EU & rights group repeat calls for end to executions
The European Union has reiterated its opposition to the use of the death penalty and called for an “immediate moratorium” on executions after Taiwan’s Ministry of Justice executed six deathrow inmates on Friday.
Amnesty International, the London- based human rights group, also said the Taiwan government “should establish an official moratorium on executions as a first step towards abolition,” which is Taipei’s stated longterm goal.
“We recognize the suffering of the victims of the crimes involved and express our sincere sympathy to their families,” said the statement issued late Friday by the European External Action Service, which is the EU’s diplomatic service.
“However, the EU reiterates that the death penalty can never be justified and calls for its universal abolition,” it said.
The EU statement came after the executions of six Taiwanese inmates, all of whom had been convicted of murder.
Taiwan’s Deputy Justice Minister Chen Ming-tang said Friday that consideration of executing the six started in mid-May when the ministry reviewed the situations of all 48 inmates on death row in Taiwan to see if there were still judicial remedies that applied to them.
The number was cut to 25 after the review, and six were se- lected based on the severity and brutality of their crimes, Chen said.
Prior to Friday’s statement, the EU issued similar statements after Taiwan carried out executions in 2010, 2011, 2012, 2013 and 2014.
Last year, Taiwan executed five people on death row and imposed one new death sentence, all involving people convicted of murder, Amnesty International said. Taiwan was one of 22 countries to carry out executions in 2014, it added.
The EU considers capital punishment inhumane and unnecessary, saying that experience has shown that it does not serve as a deterrent to crime. No legal system is flawless and any miscarriage of justice could lead to the tragic loss of an innocent life, it said on its website.

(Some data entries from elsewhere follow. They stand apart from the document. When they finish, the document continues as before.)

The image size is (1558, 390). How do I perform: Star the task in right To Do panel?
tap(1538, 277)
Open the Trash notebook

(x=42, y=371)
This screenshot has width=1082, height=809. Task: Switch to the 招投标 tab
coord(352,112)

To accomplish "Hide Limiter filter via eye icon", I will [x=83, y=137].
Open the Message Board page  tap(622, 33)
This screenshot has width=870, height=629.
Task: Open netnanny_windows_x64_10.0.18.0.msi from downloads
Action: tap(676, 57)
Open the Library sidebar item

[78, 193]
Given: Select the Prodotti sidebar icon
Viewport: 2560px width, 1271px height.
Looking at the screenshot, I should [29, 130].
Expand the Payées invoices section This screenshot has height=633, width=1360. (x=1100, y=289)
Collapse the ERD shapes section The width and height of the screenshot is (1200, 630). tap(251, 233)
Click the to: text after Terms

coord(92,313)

In its statement, Amnesty International criticizes the decision by Taiwan’s government to carry out the executions at this time, saying it “reeks of political calculations by a government attempting to gain points by quelling public anger.”
The executions occurred amid public outrage following the random killing of an 8-year-old girl in a Taipei school last week.
Police said the suspect, a 29- year- old alumnus of the school who was unemployed and who claimed he suffered from hallucinations, slit the throat of the girl in a school bathroom.